Não é, de fato, o que acontece hoje nas escolas, certo?
Não, ainda temos a maior parte dos professores pedindo que seus alunos
desliguem o celular durante as aulas. Mas eles não conseguem, cada vez
que ele vira para frente, o estudante está lá teclando. O problema real
não é esse, os jovens conseguem perfeitamente acompanhar os dois e não
haverá como mudar isso. As crianças não vão mais aprender equação de
segundo grau na escola. Elas vão procurar um vídeo, com um bom
professor, e vão aprender na hora que querem, como querem, com algum
nível de interatividade. O espaço tradicional de ensino hoje mais se
assemelha à tortura do que ao ensino.Tenho a esperança de que a escola
vá reconhecer esse movimento e se reconceitualizar.
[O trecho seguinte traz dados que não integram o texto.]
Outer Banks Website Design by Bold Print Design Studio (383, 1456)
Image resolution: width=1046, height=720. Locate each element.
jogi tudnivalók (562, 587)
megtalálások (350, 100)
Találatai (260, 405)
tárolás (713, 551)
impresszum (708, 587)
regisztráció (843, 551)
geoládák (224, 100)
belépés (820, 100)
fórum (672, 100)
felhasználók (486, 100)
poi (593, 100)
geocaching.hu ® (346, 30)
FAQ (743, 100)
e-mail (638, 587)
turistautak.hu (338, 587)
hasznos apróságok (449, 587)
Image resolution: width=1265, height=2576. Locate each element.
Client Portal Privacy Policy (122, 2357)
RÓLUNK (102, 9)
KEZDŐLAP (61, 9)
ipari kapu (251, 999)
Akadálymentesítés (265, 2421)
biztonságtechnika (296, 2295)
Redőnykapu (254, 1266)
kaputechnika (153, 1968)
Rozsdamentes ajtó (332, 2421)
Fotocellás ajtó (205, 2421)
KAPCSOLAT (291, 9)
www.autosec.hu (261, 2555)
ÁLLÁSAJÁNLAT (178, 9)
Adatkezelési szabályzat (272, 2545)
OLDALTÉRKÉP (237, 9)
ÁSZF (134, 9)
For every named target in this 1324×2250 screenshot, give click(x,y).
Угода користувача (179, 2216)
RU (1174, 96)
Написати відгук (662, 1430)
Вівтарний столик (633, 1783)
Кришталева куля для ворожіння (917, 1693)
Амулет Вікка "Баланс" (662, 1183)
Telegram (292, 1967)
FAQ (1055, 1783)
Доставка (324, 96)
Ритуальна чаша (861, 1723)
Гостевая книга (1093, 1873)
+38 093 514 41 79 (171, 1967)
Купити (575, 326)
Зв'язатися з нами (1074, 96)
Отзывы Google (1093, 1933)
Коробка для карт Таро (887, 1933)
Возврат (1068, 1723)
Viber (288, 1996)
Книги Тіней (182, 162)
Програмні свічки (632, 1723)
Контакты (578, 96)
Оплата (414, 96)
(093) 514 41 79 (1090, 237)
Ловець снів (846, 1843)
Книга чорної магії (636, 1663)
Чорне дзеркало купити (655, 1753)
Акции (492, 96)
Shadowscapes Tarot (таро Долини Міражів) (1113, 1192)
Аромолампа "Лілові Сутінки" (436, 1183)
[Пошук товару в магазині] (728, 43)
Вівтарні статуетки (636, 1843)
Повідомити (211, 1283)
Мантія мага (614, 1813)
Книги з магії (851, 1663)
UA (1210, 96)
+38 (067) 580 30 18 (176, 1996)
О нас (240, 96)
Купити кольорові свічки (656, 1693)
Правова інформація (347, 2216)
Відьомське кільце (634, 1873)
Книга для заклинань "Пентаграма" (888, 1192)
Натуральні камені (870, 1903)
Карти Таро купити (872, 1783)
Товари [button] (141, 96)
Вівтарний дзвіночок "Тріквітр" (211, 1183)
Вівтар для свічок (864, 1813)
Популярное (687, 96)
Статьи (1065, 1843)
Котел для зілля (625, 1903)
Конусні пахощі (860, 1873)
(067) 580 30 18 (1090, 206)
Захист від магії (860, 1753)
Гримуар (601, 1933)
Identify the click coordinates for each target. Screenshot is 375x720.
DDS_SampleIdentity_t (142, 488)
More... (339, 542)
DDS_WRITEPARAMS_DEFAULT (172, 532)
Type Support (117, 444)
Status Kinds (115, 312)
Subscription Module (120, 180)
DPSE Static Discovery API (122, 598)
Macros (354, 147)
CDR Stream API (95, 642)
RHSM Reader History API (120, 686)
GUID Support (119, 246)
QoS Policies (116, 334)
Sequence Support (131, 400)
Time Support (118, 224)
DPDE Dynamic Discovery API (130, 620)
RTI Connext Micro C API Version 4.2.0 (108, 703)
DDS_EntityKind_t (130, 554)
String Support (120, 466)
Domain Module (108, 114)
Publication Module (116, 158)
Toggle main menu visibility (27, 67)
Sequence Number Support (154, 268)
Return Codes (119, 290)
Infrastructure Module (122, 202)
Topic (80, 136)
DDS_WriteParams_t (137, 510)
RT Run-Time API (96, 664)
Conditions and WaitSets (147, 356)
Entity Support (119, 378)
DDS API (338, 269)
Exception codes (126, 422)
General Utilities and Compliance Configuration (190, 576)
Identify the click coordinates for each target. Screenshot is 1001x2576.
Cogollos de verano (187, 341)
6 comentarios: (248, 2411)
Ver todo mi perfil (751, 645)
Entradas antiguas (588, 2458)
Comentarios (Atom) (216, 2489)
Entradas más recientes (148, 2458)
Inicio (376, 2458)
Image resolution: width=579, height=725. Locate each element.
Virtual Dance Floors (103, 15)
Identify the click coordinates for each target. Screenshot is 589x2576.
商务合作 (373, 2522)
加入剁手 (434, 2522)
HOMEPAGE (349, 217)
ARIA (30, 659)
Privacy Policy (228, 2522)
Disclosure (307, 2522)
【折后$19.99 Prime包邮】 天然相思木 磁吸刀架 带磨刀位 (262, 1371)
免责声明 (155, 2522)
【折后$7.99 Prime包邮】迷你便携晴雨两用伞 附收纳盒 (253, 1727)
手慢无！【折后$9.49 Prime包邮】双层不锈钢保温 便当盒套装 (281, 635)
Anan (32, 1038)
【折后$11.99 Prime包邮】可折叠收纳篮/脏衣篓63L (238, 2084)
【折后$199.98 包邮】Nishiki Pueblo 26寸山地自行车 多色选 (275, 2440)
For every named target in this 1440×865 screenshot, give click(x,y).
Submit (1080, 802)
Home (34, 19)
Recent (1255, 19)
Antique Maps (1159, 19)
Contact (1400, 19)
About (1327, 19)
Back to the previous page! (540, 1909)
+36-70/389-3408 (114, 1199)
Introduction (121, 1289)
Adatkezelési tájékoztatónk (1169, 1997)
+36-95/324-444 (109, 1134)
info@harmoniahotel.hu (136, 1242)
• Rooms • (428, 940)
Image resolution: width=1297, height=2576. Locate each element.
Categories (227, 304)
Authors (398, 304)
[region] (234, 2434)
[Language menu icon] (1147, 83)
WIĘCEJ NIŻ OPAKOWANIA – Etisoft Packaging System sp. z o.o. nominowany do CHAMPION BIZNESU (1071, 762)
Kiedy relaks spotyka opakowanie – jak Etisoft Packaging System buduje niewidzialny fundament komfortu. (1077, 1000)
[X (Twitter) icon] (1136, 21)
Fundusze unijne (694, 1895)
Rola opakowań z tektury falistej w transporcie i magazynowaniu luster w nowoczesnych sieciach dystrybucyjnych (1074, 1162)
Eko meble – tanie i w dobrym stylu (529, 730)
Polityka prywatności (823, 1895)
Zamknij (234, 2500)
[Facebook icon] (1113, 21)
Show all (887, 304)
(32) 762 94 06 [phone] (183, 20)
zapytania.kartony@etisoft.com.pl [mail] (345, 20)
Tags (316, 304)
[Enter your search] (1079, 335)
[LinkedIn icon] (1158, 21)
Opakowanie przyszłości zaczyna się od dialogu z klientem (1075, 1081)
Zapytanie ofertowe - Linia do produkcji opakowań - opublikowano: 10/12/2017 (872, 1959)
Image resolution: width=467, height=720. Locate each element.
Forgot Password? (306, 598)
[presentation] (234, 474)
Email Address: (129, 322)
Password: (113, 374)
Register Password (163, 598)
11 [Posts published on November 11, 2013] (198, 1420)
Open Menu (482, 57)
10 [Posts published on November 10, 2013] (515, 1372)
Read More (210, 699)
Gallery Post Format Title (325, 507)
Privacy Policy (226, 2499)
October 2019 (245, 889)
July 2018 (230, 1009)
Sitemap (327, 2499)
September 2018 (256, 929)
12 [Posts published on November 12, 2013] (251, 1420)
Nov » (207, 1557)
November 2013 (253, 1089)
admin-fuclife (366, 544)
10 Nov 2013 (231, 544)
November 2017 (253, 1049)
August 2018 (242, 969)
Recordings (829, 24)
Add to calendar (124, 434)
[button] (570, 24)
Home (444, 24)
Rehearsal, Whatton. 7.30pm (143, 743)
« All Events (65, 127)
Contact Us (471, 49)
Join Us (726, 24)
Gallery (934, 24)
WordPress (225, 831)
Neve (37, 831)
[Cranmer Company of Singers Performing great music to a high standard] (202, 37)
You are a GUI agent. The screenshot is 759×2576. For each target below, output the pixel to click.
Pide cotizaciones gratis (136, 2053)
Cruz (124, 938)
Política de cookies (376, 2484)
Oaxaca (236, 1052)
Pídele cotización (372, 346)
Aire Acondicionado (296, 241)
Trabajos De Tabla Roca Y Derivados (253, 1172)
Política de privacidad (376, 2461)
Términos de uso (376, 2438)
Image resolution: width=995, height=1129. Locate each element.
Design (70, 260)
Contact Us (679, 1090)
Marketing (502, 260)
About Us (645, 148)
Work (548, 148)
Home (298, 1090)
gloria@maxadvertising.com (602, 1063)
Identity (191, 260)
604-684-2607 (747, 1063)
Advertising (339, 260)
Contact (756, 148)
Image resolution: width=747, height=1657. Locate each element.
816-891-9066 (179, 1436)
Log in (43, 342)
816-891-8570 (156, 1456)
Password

Quais os avanços vistos em outros países? A
Inglaterra é um país que está avançando muito. Eles fizeram uma ação
interessante no ensino médio. Mudaram a obrigatoriedade de certas
disciplinas, como química, física e biologia: não é mais necessário
fazer as três ao mesmo tempo, e o aluno pode ter sua motivação voltada
apenas para biologia, por exemplo. Mas a maior inovação está em garantir
uma preparação dentro dessa disciplina para que o professor introduza
elementos de química e física. O aluno pode estudar pressão, conteúdo da
física, a partir do estudo da capilaridade das plantas, um capítulo da
biologia. Isso introduz, de forma agradável, conceitos que são
relevantes. O professor tradicional pode dizer que desse modo o
estudante não aprende toda a física e a química. Mas eu pergunto: por
acaso, ele aprende tudo com o atual sistema de aulas? Provavelmente não,
e ainda deixa a escola com raiva das ciências. Se você apresenta um
modelo em que o aluno desenvolve apreço pelo método científico e se
sente parte do processo, não importa se ele escolheu cursar uma, duas ou
três disciplinas, mas, sim, o fato de que, ao escolher, ele possa
dizer: "Eu sou corresponsável pelo processo."